Au début du mois, le Parlement rwandais a abaissé l’âge légal pour accéder aux soins de santé reproductive de 18 à 15 ans. Cela signifie que les jeunes à partir de 15 ans n’auront plus besoin du consentement parental pour obtenir des moyens de contraception dans un établissement médical.
Ce changement vise à supprimer les obstacles qui empêchent les jeunes de prendre des décisions éclairées et opportunes concernant leur corps. Cette décision fait suite à l’augmentation persistante du nombre de grossesses chez les adolescentes, d’avortements à risque et d’occasions manquées en matière de soins. Elle reflète la réalité à laquelle sont confrontés les jeunes, qui doivent déjà faire face à ces défis sans bénéficier d’un soutien adéquat.
En tant que Médecins pour le choix (MDFC), nous nous réjouissons de voir le gouvernement prendre cette mesure importante pour reconnaître la réalité de la vie des jeunes et améliorer leur accès à des soins de santé qui peuvent leur sauver la vie.
Que signifie cette décision pour les jeunes au Rwanda ?
Nous attendons un arrêté ministériel contenant de plus amples informations de la part du ministère de la Santé, mais nous savons déjà qu’en vertu de cette nouvelle loi, les adolescents peuvent désormais bénéficier :
- d’une éducation sexuelle complète (ESC)

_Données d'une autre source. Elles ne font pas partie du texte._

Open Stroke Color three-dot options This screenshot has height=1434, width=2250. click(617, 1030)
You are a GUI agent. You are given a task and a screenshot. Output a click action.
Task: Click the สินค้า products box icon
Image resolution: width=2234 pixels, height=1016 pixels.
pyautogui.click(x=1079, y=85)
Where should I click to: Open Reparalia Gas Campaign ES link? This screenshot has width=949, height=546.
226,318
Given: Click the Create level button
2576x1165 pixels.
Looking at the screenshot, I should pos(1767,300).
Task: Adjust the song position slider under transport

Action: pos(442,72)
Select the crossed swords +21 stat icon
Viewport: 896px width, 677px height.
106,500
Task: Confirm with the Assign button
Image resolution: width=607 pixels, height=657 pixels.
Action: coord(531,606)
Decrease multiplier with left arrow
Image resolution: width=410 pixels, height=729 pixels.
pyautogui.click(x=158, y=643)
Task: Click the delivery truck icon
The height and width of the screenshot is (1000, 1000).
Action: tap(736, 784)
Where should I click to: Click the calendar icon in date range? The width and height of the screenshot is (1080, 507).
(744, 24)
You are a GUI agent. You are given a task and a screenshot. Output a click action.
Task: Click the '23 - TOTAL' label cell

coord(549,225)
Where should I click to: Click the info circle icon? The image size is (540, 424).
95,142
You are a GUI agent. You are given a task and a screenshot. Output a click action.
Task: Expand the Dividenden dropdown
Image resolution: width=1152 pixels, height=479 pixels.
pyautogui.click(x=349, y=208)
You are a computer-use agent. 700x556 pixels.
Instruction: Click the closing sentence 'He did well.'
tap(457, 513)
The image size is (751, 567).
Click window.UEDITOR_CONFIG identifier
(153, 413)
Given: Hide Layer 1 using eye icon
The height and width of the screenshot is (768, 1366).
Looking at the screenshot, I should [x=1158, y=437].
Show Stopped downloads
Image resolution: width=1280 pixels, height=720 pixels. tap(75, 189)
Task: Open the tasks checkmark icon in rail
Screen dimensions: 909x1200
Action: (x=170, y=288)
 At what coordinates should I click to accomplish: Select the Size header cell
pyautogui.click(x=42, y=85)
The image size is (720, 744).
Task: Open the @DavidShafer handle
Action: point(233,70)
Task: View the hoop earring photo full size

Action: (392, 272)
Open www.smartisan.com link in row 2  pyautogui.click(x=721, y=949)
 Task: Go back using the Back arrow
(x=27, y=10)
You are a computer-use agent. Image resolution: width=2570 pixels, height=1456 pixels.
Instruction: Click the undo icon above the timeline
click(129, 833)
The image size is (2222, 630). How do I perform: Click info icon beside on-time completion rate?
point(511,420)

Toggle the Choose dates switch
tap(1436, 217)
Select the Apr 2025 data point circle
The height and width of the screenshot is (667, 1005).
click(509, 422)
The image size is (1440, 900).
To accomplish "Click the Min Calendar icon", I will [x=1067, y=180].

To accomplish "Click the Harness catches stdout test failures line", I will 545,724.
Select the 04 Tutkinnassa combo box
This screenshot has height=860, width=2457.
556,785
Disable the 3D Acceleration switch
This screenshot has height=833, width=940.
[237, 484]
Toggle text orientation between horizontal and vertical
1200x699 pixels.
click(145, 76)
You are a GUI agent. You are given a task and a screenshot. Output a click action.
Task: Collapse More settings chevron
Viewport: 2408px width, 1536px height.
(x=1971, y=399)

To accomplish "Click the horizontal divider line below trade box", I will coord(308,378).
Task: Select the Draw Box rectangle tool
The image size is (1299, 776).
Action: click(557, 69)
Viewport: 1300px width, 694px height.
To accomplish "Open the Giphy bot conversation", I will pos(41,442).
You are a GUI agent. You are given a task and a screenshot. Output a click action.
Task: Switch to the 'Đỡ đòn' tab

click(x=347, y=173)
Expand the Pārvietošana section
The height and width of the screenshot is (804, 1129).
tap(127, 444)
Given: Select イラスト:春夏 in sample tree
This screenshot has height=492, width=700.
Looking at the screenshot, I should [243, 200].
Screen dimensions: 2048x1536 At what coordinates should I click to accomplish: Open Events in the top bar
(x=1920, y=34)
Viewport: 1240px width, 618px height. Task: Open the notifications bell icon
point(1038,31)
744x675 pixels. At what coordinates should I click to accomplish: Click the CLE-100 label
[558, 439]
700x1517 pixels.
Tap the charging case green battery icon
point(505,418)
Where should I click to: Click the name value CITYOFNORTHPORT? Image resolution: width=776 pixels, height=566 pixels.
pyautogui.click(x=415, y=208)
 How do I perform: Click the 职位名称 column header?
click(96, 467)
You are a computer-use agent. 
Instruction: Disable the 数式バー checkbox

- d’un soutien en matière de santé menstruelle
- de services de contraception
- des services de dépistage du VIH et des IST
C’est important car cela supprime un obstacle majeur aux soins pour les jeunes. Cela respecte leur droit de prendre des décisions éclairées. Et cela contribue à prévenir les grossesses non désirées chez les adolescentes et à réduire les risques liés aux avortements à risque.
En outre, cette loi ouvre la voie à des solutions de santé numériques grâce à son Règlement sur la Santé Numérique. Alors que les services de santé sexuelle et reproductive au Rwanda nécessitaient traditionnellement des visites en personne, cette réforme crée un espace pour promouvoir et mettre en œuvre des interventions en ligne. Cela pourrait inclure la télémédecine pour des soins d’avortement sécurisés, des conseils en ligne sur la contraception, des consultations virtuelles sur les droits sexuels et reproductifs et d’autres services d’assistance à distance. Elle marque un tournant vers l’intégration de la technologie dans la prestation des services de santé sexuelle et reproductive, élargissant l’accès et réduisant les obstacles, en particulier pour les jeunes et les personnes vivant dans des zones mal desservies.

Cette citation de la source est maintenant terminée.